Data entries:
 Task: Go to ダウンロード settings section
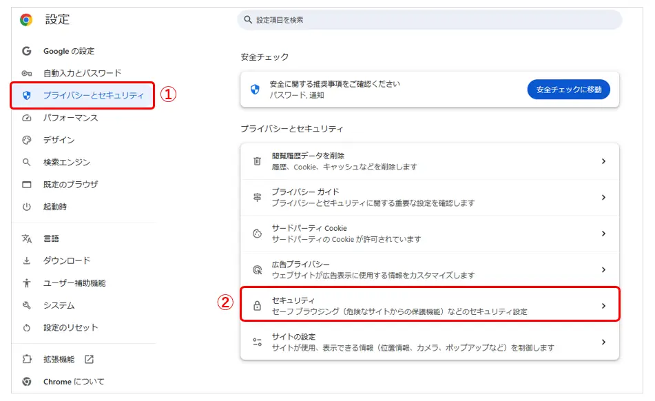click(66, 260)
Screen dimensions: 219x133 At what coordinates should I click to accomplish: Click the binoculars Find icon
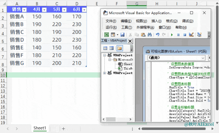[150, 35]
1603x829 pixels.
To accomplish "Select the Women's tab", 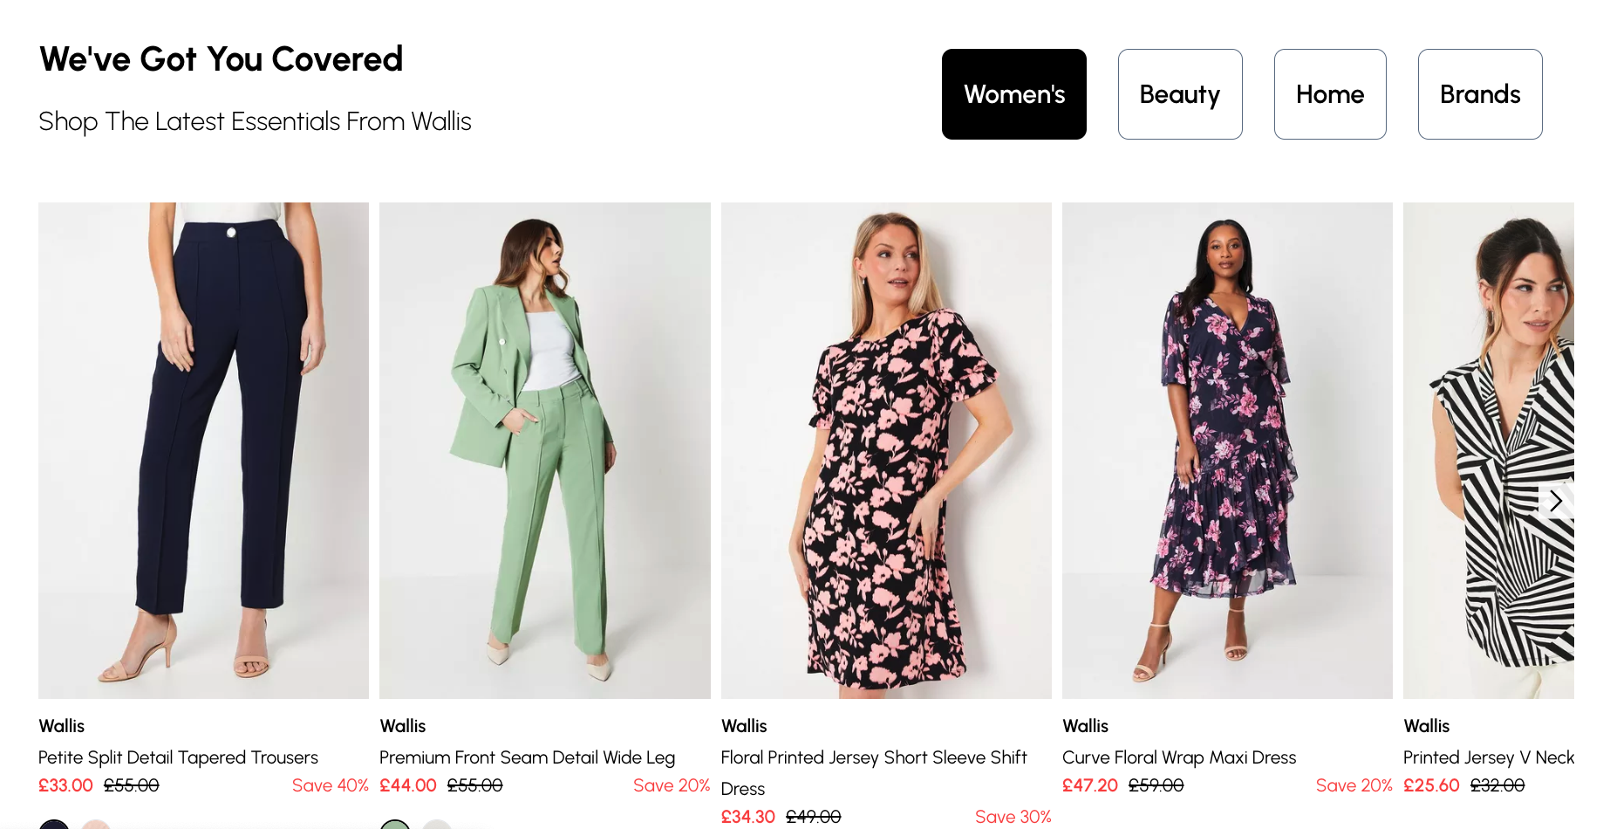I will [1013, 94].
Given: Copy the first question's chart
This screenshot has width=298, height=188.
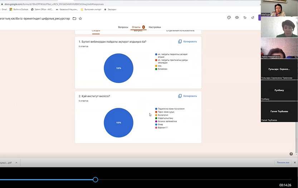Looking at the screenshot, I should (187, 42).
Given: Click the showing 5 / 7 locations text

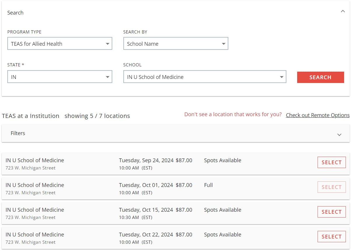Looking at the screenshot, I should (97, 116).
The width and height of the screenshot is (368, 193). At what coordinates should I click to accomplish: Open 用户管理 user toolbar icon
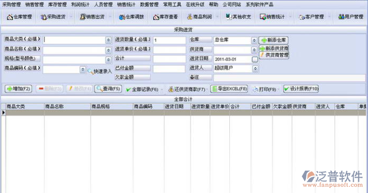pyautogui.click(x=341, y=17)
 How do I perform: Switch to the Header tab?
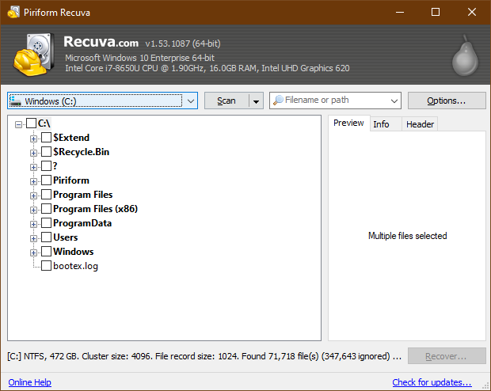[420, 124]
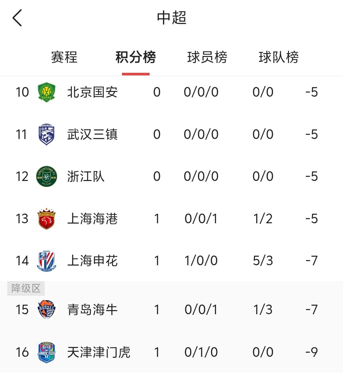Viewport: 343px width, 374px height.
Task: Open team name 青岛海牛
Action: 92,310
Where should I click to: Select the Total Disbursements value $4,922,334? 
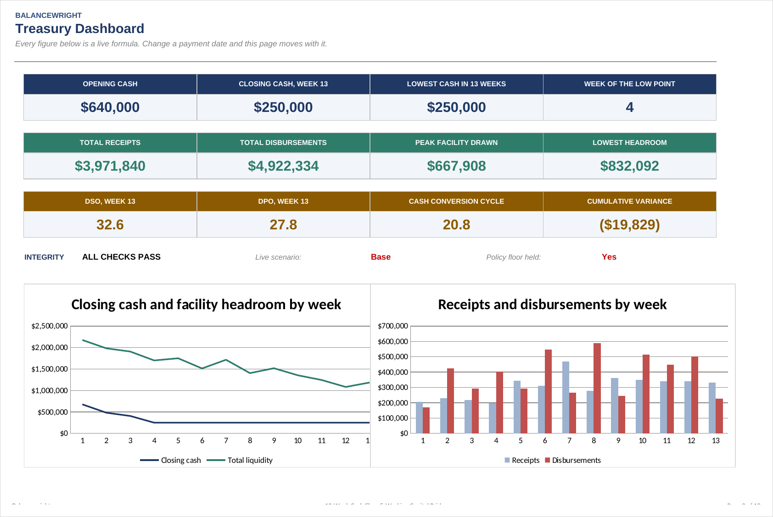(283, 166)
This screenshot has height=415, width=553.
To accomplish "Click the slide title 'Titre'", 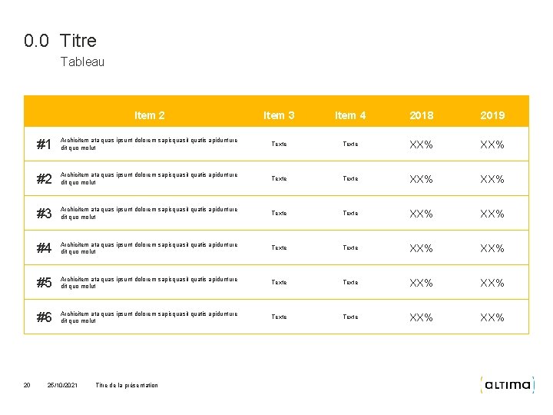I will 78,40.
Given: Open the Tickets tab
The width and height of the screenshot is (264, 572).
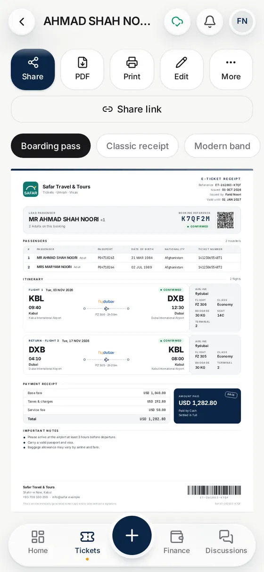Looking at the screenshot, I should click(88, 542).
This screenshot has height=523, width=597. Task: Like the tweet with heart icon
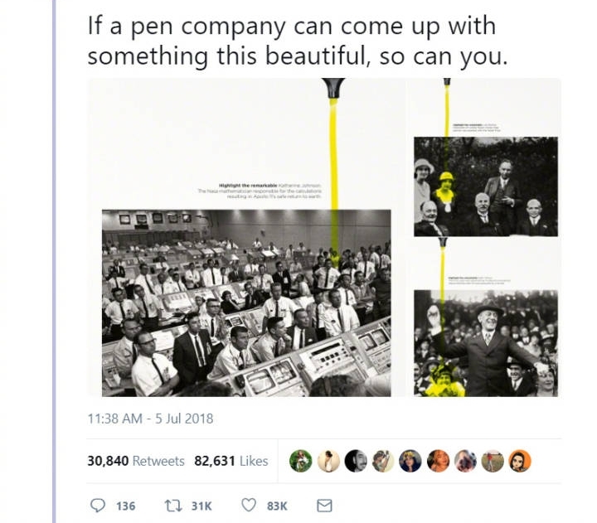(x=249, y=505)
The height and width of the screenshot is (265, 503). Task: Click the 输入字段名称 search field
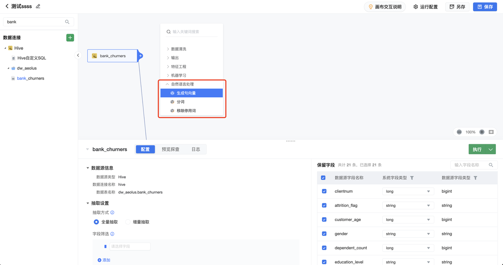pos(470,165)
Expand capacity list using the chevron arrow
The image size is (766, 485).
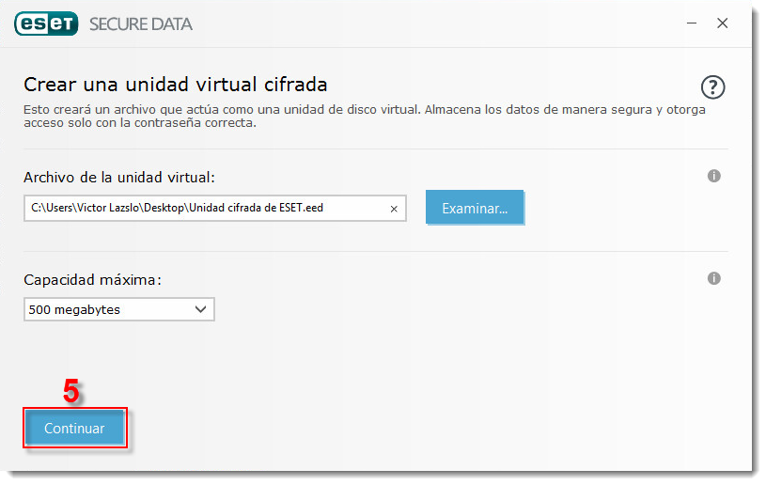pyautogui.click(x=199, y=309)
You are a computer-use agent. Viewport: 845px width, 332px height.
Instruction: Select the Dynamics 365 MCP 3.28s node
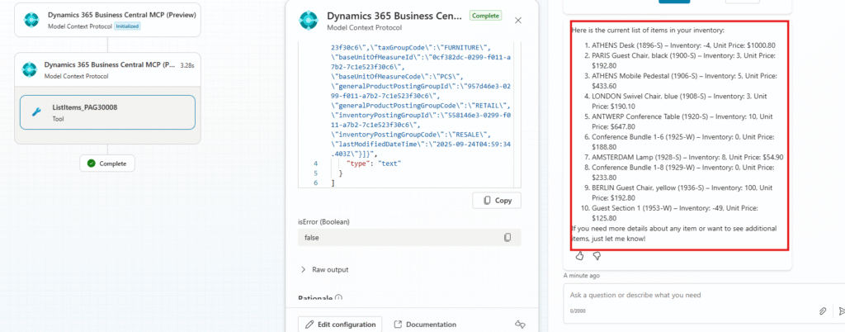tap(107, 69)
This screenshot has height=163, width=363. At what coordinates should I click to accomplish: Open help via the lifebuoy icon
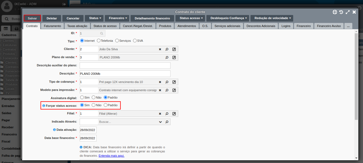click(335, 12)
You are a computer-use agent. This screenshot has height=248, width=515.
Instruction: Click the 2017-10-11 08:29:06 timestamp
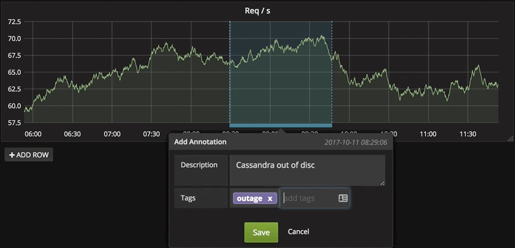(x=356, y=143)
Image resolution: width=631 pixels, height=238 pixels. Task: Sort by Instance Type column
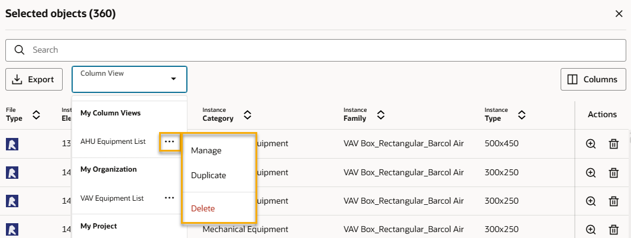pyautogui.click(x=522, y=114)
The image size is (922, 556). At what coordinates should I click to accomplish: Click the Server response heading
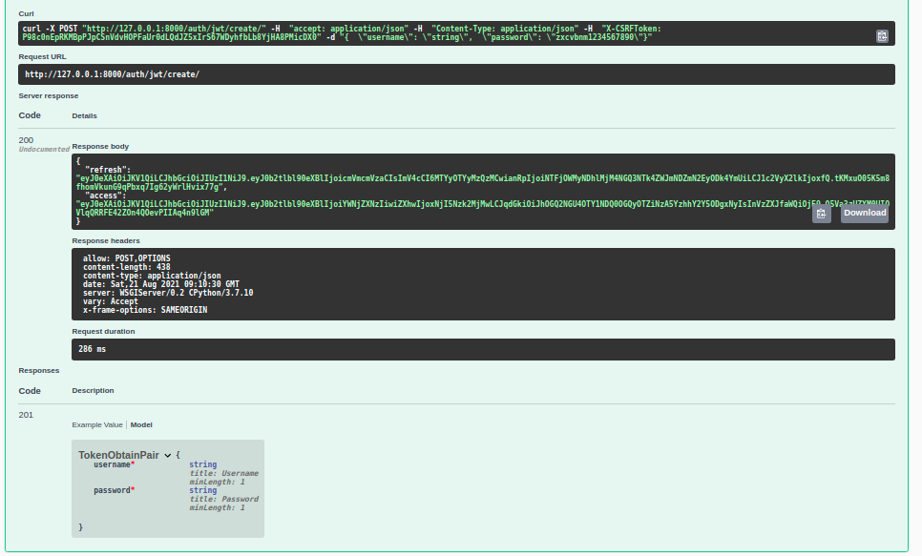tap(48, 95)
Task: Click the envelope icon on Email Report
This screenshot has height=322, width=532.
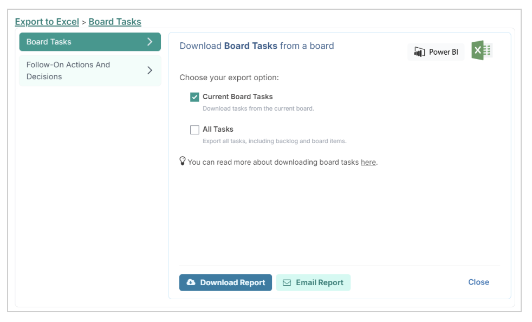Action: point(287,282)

YOUR INSTRUCTIONS: The result is an exact copy of the lines from the one holding "Task: Click the envelope icon on Email Report" through the final line of the data above, both ends included, minus the pictures.

REPLY:
Task: Click the envelope icon on Email Report
This screenshot has height=322, width=532.
Action: point(287,282)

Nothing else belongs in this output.